Yang Yang, Shi Chao, Zhang Yi, Ye Jinghua, Zhu Huacheng, Huang Kama
College of Electronic and Information Engineering, Sichuan University, Chengdu 610065, China.
Materials (Basel). 2017 Mar 7;10(3):269. doi: 10.3390/ma10030269.
A number of studies have achieved the consensus that microwave thermal technology can regenerate the granular activated carbon (GAC) more efficiently and energy-conservatively than other technologies. In particular, in the microwave heating industry, permittivity is a crucial parameter. This paper developed two equivalent models to establish the relationship between effective complex permittivity and pore volume of the GAC. It is generally based on Maxwell-Garnett approximation (MGA) theory. With two different assumptions in the model, two quantificational expressions were derived, respectively. Permittivity measurements and Brunauer-Emmett-Teller (BET) testing had been introduced in the experiments. Results confirmed the two expressions, which were extremely similar. Theoretical and experimental graphs were matched.

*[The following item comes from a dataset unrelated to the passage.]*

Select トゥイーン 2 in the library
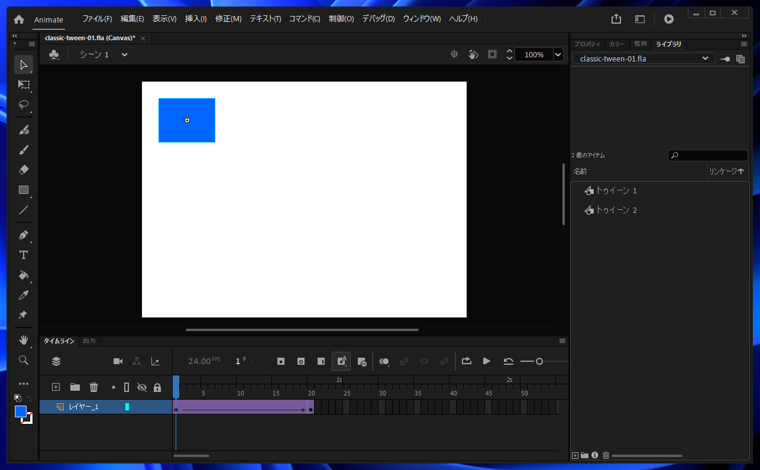760x470 pixels. (x=616, y=211)
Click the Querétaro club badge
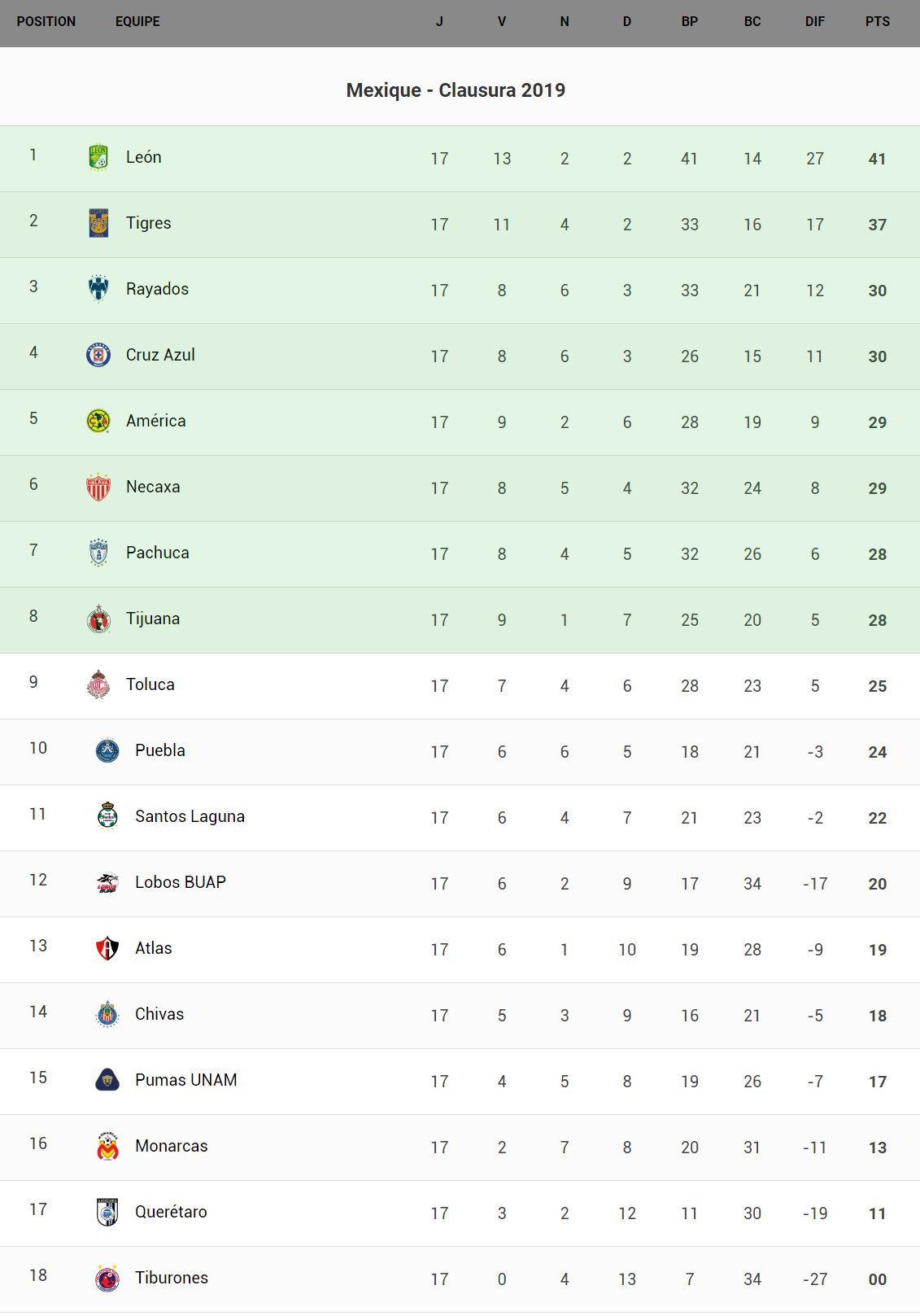This screenshot has width=920, height=1316. [107, 1212]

This paper set up a bridge which links effective complex permittivity and pore volume of the GAC. Furthermore, it provides a potential and convenient method for the rapid assisted characterization of the GAC in its adsorption performance.
多项研究已达成共识,即微波热技术比其他技术能更高效、节能地再生颗粒活性炭(GAC)。特别是在微波加热行业,介电常数是一个关键参数。本文建立了两个等效模型,以确定GAC的有效复介电常数与孔体积之间的关系。该模型一般基于麦克斯韦-加尼特近似(MGA)理论。在模型中有两种不同假设,分别推导出了两个定量表达式。实验中引入了介电常数测量和布鲁诺尔-埃米特-泰勒(BET)测试。结果证实了这两个极为相似的表达式。理论图与实验图相匹配。本文搭建了一座连接GAC有效复介电常数和孔体积的桥梁。此外,它为快速辅助表征GAC的吸附性能提供了一种潜在且便捷的方法。